I even tried to call KSRTC, to the same number from which I got the information regarding to the cancellation of the bus. First time they cut the call and in second time, after repeating that the bus was cancelled and we have take another bus they cut the call!!! Finally we again approached the Traffic controller, this time he was furious, blaming us for coming out of the bus. According to him he is the higher authority and whatever he says is valid. It is purely our fault, the argument went on for some time. People started gatering around us but it didn't cut the ice. Suddenly another traveler came forward and acted as an interpreter; one more KSRTC official who looks like a senior one came and started speaking in fluent English. He too started chewing the already chewed arguments like its our fault, whatever happened we should not come out of the earlier bus.

Lotus Mahal, another view
Suddenly, he asked me - are you from Kerala? I said yes. Then he explained me that the problem is a communicational one and didn't forget to repeat the old arguments -  fault was on our side and traffic controller is the higher authority so the conductor have to obey controller's order. I was not ready to buy his first argument, second argument was technically correct but we have to do with the authority of Traffic controller? It’s their problem. 2-3 kms down the line if they are stopping the bus and ticket conductor  - strongly but politely - inform us that we can't travel in that bus what we are supposed to do?

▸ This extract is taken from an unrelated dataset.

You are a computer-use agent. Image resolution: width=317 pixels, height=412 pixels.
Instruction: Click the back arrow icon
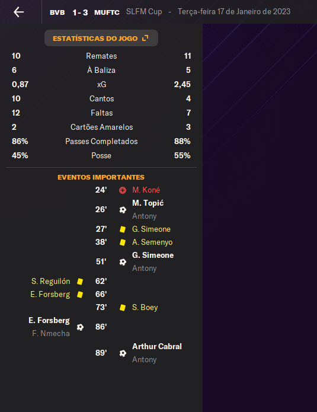18,12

Anyway time was running out and now only two more bus are availble in that night. Finally another bus came, and traffic controller asked us to get in, but this time before entering itself I gave the ticket to conductor. As expected he said he don’t have any reservation in his bus so I had to bring the earlier mentioned traffic controller again. He explained the situation and finally we were in. Later that conductor went to the controller and took his signature in our ticket. By the time we finally started moving towards Bangalore, we almost lost the appitite to taste the mangos and sweets.